Friends and industry members wanted to know if she had heard about the problems surfacing at Peregrine Financial Group, the non-clearing futures commission merchant put on ice last week by the National Futures Association. Had Ms. Nelson heard reports that the brokerage firm's boss, Russell Wasendorf Sr., had attempted to commit suicide?
“It didn't seem believable to us at the time, but we got the e-mail from Peregrine at 3:09,” said Ms. Nelson, whose firm uses Peregrine — commonly referred to as PFGBest — for a “fair amount of their business.”
The e-mail gave her a sinking feeling.
“Due to a recent emergency involving Russell R. Wasendorf Sr., a suicide attempt, some accounting regularities are being investigated regarding company accounts ... Until further notice, PFGBest is not authorized to release any funds,” the e-mail read.
A statement later in the day from the NFA, which is responsible for monitoring such firms, confirmed that PFGBest had been given a liquidation order, preventing clients from any trading other than to liquidate their positions.

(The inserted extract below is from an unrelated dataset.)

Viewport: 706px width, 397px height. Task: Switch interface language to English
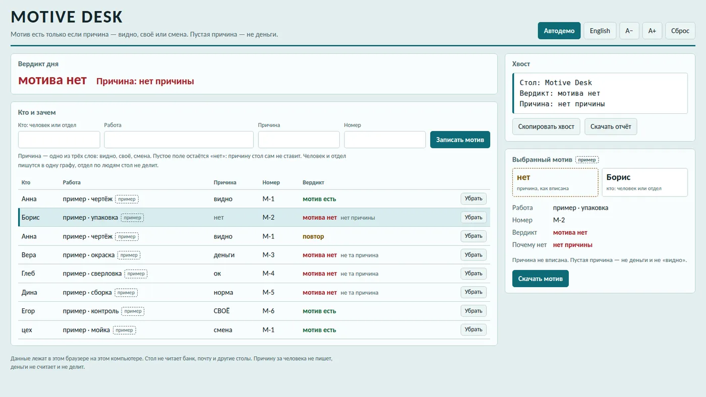(600, 31)

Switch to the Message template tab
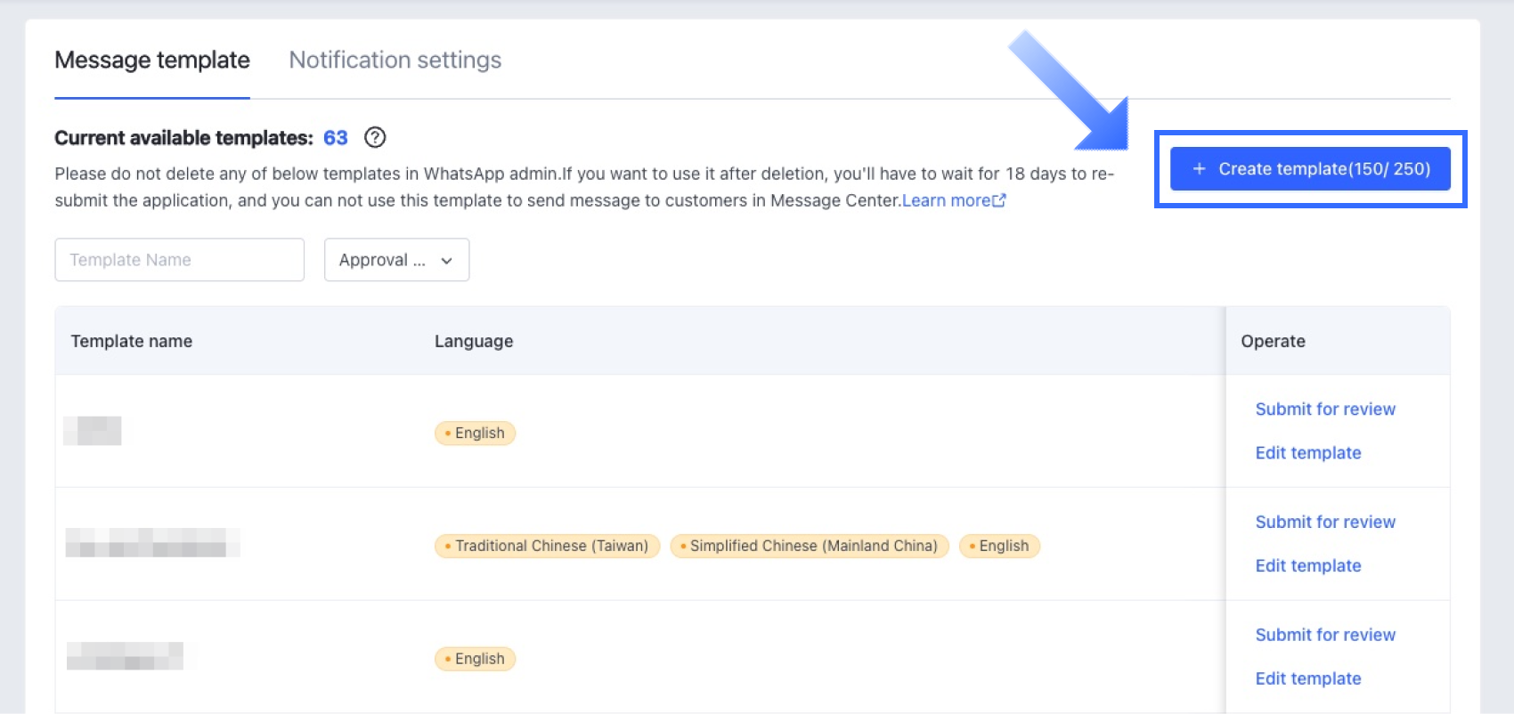click(152, 60)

Advisers at the firm were initially given discretion as to whether they would close out client positions at PFGBest, Ms. Nelson said.

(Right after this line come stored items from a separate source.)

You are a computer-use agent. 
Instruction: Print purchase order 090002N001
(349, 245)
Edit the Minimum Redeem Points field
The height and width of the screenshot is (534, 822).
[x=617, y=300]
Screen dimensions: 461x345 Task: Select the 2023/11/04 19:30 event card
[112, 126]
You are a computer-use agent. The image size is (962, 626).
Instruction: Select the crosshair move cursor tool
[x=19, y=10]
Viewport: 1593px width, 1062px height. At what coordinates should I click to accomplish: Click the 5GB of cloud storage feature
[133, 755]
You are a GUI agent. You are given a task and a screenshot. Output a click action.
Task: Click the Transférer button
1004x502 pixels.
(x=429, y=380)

But when Jefferies & Co. Inc. said later that night that it was raising margin requirements for PFGBest clients, Attain Capital Management starting working to transfer accounts to other futures-clearing merchants.
The next day, PFGBest, based in Cedar Falls, Iowa, filed in U.S. Bankruptcy Court in Chicago for protection under Chapter 7 of the bankruptcy code after revelations that it was missing more than $200 million in customer funds.
Mr. Wasendorf, 64, was taken into custody Friday after being arrested and charged by U.S. prosecutors with making false statements to federal regulators. The charges come days after he attempted suicide by piping exhaust into his car. He said in a signed note found in the car that he had perpetrated a fraud that stretched back two decades.
Federal prosecutors said additional charges might be lodged.
Last year, another futures clearing merchant, MF Global Holdings Ltd., collapsed after client money went missing. Although smaller than MF Global, PFGBest appears to be in an even more precarious situation.
The Commodity Futures Trading Commission said Tuesday that it had filed a complaint against the company. In all, PFGBest and Mr. Wasendorf are accused of misappropriating more than $200 million in customer funds.
Information released by the NFA suggested that contrary to bank confirmations that it was given in 2010 and again last year, PFGBest didn't have more than $200 million in cash in the bank account, but in fact had less than $10 million at both those times.
“With the confirmation process and the infrastructure in place, we have no idea how the NFA could have missed this for two years running,” Ms. Nelson said. “We have a lot of anger and frustration over this right now.”
Patricia Campbell, a spokeswoman for PFGBest, didn't return calls seeking comment.
NFA spokesman Larry Dyekman didn't return a call seeking comment.
Futures customers aren't covered by the Securities Investor Protection Corp. fund.